[proofplan]
We apply Markov's inequality to the non-negative random variable $(X - \mathbb{E}[X])^2$. Markov's inequality gives an upper bound on the probability that a non-negative random variable exceeds a threshold, and specialising to the squared deviation yields Chebyshev's inequality.
[/proofplan]
[step:Establish Markov's inequality for a non-negative random variable]
[claim:Markov's Inequality]
Let $Z \ge 0$ be a random variable with $\mathbb{E}[Z] < \infty$. For any $t > 0$,
\begin{align*}
\mathbb{P}(Z \ge t) \le \frac{\mathbb{E}[Z]}{t}.
\end{align*}
[/claim]
[proof]
Since $Z \ge 0$, we have $Z \ge t \cdot \mathbb{1}_{\{Z \ge t\}}$ (the right side equals $t$ when $Z \ge t$ and $0$ otherwise, so $Z$ dominates it in both cases). Taking expectations of both sides and using monotonicity of expectation:
\begin{align*}
\mathbb{E}[Z] \ge \mathbb{E}[t \cdot \mathbb{1}_{\{Z \ge t\}}] = t \cdot \mathbb{E}[\mathbb{1}_{\{Z \ge t\}}] = t \cdot \mathbb{P}(Z \ge t).
\end{align*}
Dividing by $t > 0$ gives $\mathbb{P}(Z \ge t) \le \mathbb{E}[Z]/t$.
[/proof]
[/step]
[step:Apply Markov's inequality to $(X - \mathbb{E}[X])^2$ with threshold $a^2$]

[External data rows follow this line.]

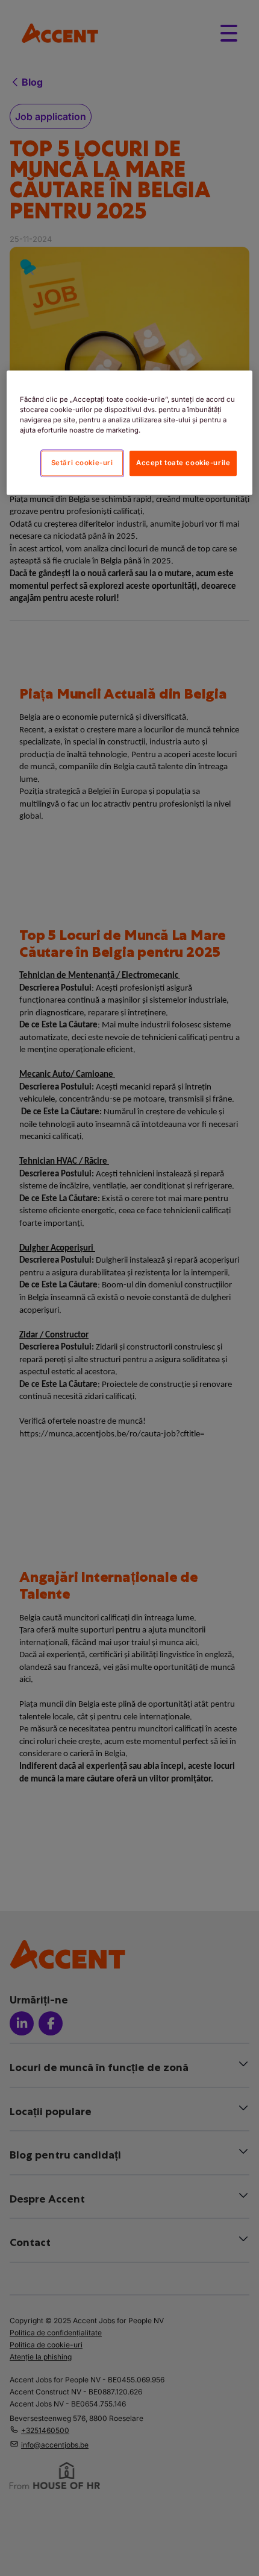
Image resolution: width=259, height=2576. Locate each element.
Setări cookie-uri (82, 462)
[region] (130, 432)
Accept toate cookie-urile (183, 462)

Let $\mu = \mathbb{E}[X]$. The event $\{|X - \mu| \ge a\}$ is identical to $\{(X - \mu)^2 \ge a^2\}$ (since both sides of the inequality are non-negative, squaring preserves the direction). The random variable $Z = (X - \mu)^2$ is non-negative with $\mathbb{E}[Z] = \operatorname{Var}(X) < \infty$. Applying [Markov's inequality](/theorems/514) with $t = a^2 > 0$:
\begin{align*}
\mathbb{P}(|X - \mu| \ge a) = \mathbb{P}((X - \mu)^2 \ge a^2) \le \frac{\mathbb{E}[(X - \mu)^2]}{a^2} = \frac{\operatorname{Var}(X)}{a^2}.
\end{align*}
[guided]
The trick is to convert a probability about $|X - \mu|$ into a probability about a non-negative random variable, so that Markov's inequality applies.
Why square? The random variable $X - \mu$ can be negative, so Markov's inequality (which requires non-negativity) does not apply directly. But $(X - \mu)^2 \ge 0$, and the events $\{|X - \mu| \ge a\}$ and $\{(X - \mu)^2 \ge a^2\}$ are identical (squaring is a monotone transformation on $[0, \infty)$, and both $|X - \mu|$ and $a$ are non-negative).
Once we recognise this, Markov gives $\mathbb{P}((X - \mu)^2 \ge a^2) \le \frac{\mathbb{E}[(X - \mu)^2]}{a^2}$, and $\mathbb{E}[(X - \mu)^2]$ is exactly $\operatorname{Var}(X)$ by definition.
[/guided]
[/step]